Abstract

This article examines sport and social cohesion in South Africa through a case study of a project on aid and social development through tourism and football in the provincial town of Stellenbosch, in the Western Cape. The field of study includes the project that was initiated, the group that benefits from it – African footballers – and another group that believes they too were entitled to benefit – Coloured footballers. The observation scale focuses not on the content of the initiative, as the usual sociological approach would do, but on the effects of its allocation. Those effects are observed first from the viewpoint of how they contribute to heighten acceptance of the national governance principles, and then from that of the consequences of that level of acceptance. The results show that the allocation of the project has heightened acceptance of the democratic framework among African footballers, and had the opposite effect among Coloured footballers, who view it as deeply inequitable.
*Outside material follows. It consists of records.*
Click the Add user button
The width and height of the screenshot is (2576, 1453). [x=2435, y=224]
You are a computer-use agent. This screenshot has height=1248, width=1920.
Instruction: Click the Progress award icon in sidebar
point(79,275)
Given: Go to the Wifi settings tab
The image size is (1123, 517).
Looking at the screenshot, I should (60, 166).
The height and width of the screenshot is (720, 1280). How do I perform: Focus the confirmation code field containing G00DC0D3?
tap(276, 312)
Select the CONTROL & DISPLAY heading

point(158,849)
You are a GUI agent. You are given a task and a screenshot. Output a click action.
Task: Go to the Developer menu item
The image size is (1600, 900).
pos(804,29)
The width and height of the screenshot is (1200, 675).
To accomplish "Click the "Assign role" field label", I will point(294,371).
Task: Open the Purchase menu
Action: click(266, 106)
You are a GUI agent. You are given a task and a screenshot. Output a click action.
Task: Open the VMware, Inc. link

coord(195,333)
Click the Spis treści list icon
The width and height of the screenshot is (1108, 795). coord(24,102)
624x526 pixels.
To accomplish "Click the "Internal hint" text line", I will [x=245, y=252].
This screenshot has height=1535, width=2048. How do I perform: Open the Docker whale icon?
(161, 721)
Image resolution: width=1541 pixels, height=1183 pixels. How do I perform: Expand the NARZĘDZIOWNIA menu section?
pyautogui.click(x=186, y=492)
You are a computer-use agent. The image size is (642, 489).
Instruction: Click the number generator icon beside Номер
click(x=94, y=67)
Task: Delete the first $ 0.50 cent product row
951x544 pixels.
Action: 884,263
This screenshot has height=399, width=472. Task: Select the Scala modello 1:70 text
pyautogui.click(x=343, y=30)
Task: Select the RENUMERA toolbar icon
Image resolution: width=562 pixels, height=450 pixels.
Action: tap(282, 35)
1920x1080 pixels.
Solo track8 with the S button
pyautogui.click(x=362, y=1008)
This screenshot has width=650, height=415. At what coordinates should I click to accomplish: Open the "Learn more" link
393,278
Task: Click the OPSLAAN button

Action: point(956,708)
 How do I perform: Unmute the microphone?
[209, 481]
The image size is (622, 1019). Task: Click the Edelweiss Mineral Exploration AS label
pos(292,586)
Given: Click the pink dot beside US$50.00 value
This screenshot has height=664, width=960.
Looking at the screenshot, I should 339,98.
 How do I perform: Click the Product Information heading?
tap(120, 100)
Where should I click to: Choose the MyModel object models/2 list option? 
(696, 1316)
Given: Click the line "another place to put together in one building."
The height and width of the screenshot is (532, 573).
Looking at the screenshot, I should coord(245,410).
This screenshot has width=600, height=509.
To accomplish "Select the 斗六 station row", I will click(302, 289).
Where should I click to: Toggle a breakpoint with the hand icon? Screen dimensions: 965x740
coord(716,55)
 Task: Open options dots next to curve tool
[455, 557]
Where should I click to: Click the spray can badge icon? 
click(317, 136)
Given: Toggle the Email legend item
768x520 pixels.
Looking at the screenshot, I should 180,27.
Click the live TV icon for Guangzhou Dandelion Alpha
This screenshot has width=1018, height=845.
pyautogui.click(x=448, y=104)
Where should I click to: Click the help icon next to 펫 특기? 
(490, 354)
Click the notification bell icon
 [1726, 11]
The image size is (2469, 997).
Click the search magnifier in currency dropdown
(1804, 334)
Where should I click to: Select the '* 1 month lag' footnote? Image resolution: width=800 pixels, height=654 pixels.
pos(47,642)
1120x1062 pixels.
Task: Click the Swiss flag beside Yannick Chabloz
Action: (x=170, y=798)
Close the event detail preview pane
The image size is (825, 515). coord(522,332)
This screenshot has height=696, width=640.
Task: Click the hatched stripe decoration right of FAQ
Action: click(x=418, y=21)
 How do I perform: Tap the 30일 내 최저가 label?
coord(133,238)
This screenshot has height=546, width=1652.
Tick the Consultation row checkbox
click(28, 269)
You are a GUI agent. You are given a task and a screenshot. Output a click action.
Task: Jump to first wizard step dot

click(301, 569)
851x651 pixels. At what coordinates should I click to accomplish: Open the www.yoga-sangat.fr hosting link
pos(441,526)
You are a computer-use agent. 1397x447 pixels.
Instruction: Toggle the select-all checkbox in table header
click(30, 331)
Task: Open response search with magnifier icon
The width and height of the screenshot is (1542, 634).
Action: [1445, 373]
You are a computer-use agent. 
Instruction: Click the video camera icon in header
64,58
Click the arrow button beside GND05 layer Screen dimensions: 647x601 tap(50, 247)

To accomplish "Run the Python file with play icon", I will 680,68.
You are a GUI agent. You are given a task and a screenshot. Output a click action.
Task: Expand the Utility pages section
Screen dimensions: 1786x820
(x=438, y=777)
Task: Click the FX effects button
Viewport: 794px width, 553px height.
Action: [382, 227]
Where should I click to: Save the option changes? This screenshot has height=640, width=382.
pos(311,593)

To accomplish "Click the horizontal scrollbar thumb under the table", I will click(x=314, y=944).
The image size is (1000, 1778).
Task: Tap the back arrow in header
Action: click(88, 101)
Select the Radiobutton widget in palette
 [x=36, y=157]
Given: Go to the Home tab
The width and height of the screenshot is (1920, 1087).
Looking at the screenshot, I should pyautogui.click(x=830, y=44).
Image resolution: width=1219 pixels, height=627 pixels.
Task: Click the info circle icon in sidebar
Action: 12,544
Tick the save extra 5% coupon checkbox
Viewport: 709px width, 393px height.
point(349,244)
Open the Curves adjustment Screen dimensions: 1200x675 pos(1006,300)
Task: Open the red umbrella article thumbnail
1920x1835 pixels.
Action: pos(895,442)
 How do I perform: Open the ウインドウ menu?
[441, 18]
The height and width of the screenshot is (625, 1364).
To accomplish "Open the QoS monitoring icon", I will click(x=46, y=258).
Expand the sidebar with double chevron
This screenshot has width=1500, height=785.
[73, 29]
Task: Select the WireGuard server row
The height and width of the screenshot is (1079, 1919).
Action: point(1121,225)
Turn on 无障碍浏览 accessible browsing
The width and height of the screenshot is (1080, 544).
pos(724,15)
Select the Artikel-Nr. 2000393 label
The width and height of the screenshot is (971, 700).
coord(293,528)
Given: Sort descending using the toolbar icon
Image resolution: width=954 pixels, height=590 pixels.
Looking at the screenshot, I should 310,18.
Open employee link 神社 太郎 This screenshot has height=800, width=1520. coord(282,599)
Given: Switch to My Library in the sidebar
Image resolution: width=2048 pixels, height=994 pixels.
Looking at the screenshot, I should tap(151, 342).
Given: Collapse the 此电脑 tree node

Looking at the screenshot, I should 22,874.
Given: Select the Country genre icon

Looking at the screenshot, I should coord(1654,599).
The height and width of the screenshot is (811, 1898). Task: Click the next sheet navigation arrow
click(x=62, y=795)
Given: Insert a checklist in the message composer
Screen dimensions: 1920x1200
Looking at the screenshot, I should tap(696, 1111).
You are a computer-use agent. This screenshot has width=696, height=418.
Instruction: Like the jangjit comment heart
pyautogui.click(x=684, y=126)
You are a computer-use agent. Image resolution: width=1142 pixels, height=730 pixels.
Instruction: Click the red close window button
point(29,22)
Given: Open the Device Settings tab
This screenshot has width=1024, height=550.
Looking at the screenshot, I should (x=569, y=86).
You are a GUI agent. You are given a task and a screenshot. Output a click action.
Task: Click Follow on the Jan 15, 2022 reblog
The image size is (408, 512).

In Stellenbosch, the project on aid and social development through tourism and football thus has been harmful to the national project of social cohesion as, far from enhancing the acceptance of the governance framework by all, it has fostered conflict. Next, our results show that allocating the project to one group has strengthened the feeling that there are fundamental differences between the two football groups, by throwing the inequality between them into relief. It has revived among each group the stereotypes inherited from apartheid, in which Coloureds are perceived as ‘racists’ and Africans as ‘primitive’, which harms the South African social cohesion project further, as such stereotypes only contribute to harden the boundaries between the different groups.